* [YOUR ASSIGNMENT]: Below are records with pictures. Transcribe exactly, and only, the lines from the line with "Where should I" to the line with "Given: Print this document", both ends included, but not the pictures.

Collected data entries
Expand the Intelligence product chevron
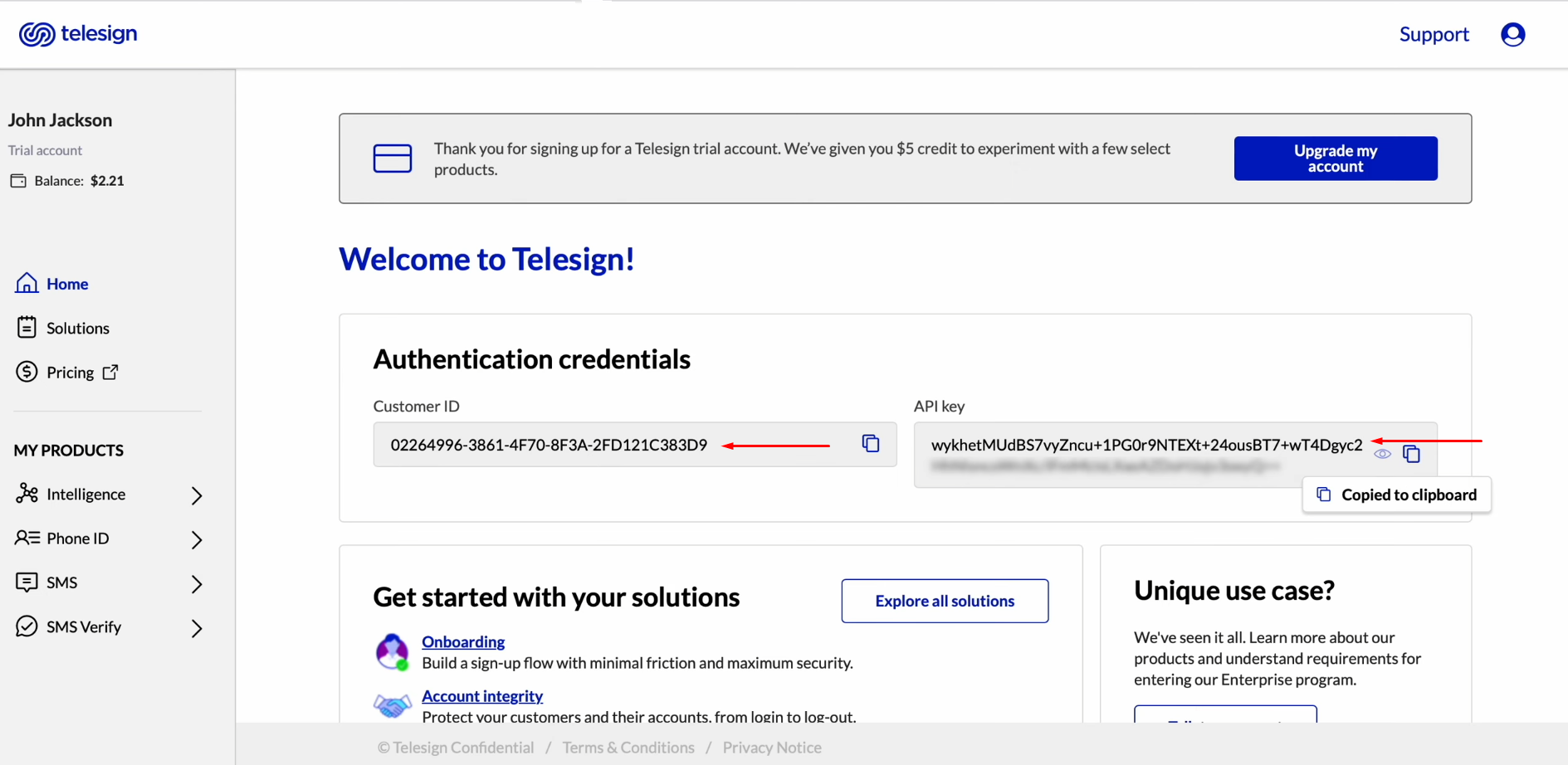 tap(197, 495)
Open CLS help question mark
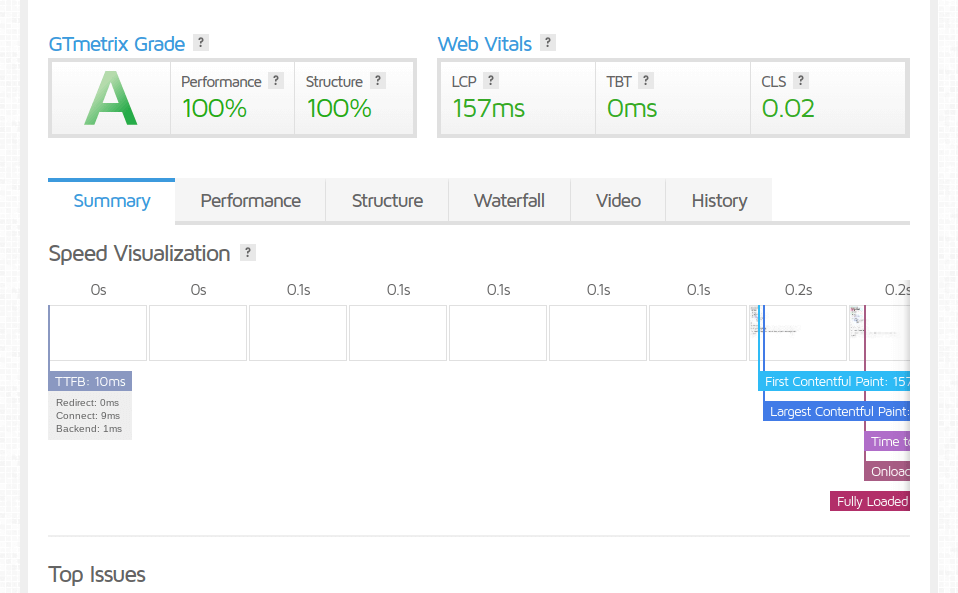This screenshot has height=593, width=958. point(801,81)
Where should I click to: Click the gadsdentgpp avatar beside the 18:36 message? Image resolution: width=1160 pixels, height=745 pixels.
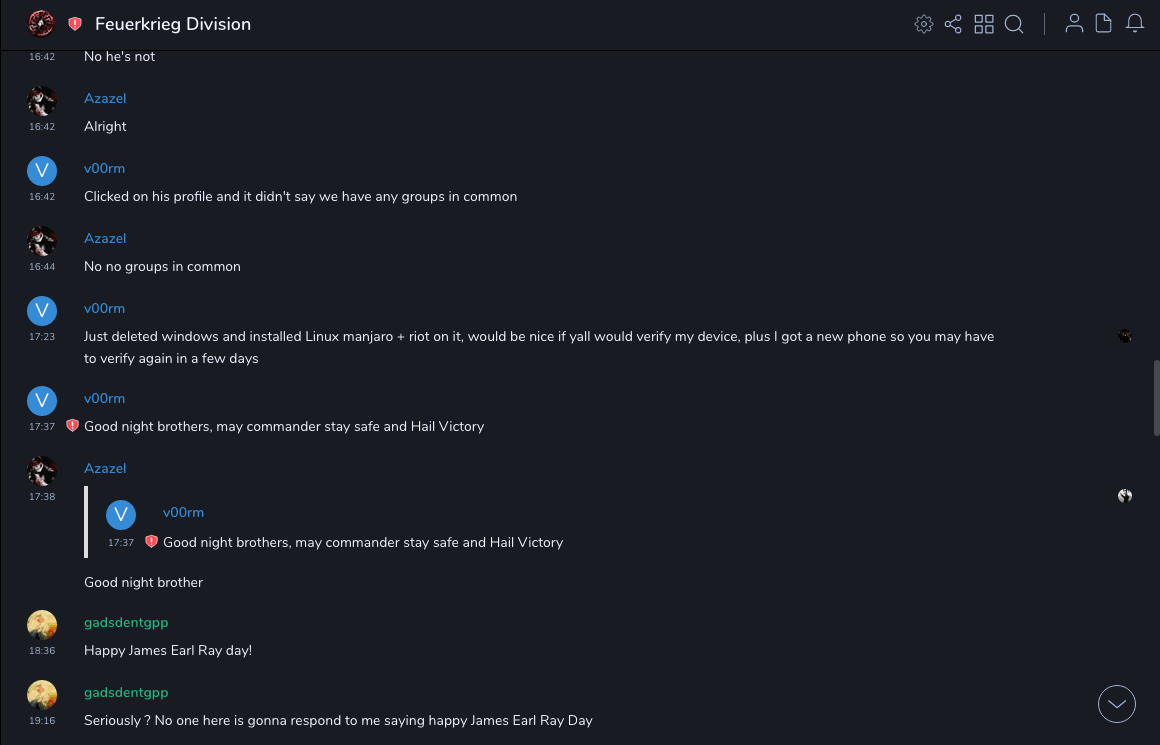point(41,625)
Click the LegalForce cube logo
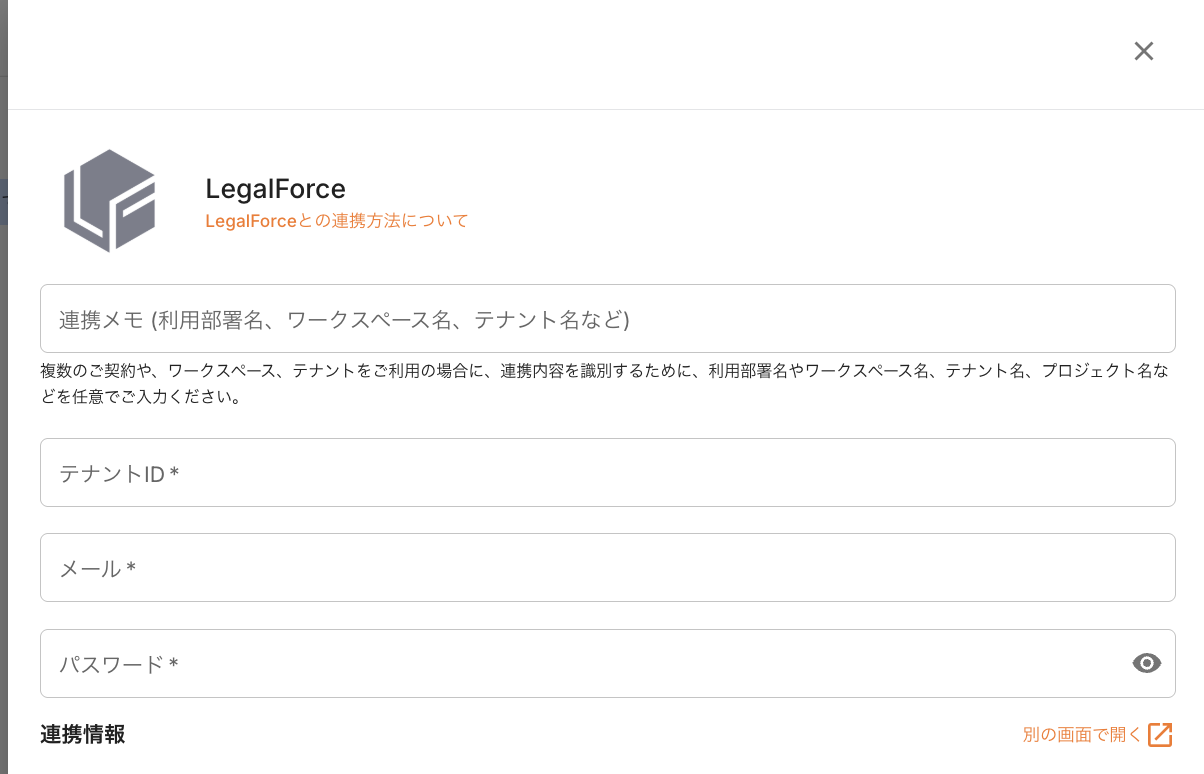Screen dimensions: 1204x774 [110, 200]
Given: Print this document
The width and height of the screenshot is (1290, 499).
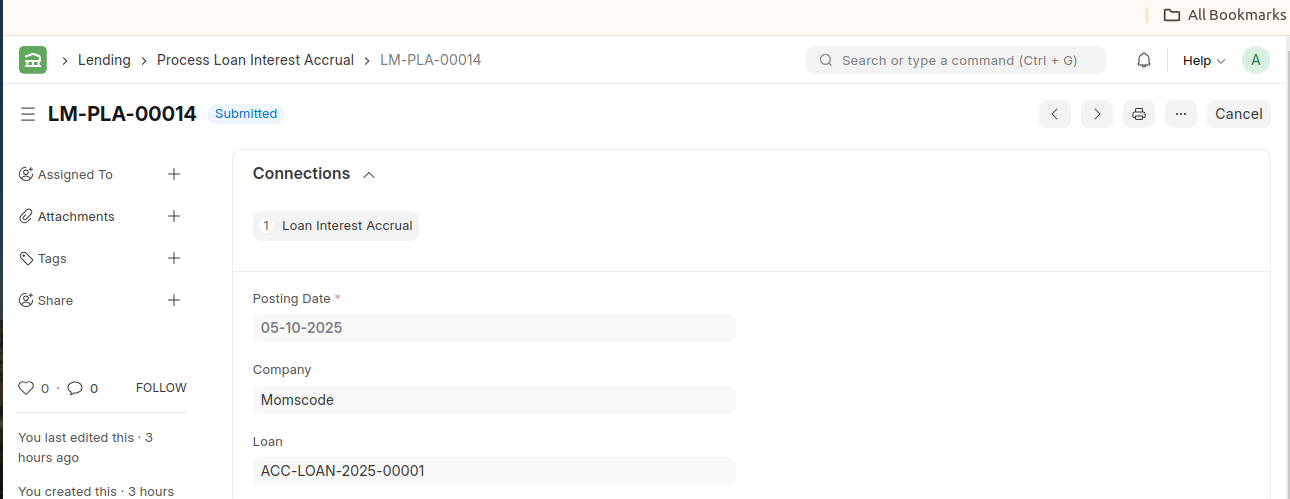Looking at the screenshot, I should tap(1138, 114).
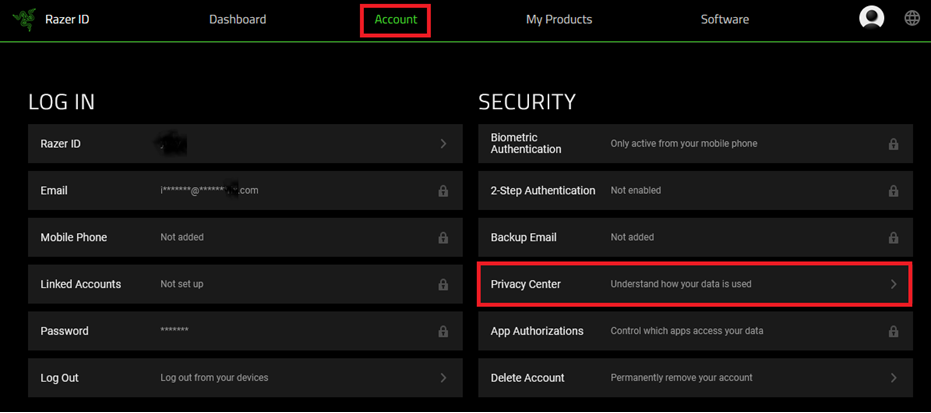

* [EXPECTED OUTPUT]:
Where should I click to: Click the gadsdentgpp avatar beside the 18:36 message? Image resolution: width=1160 pixels, height=745 pixels.
point(41,625)
Click the LegalForce cube logo
Screen dimensions: 1204x774 [110, 200]
Given: Print this document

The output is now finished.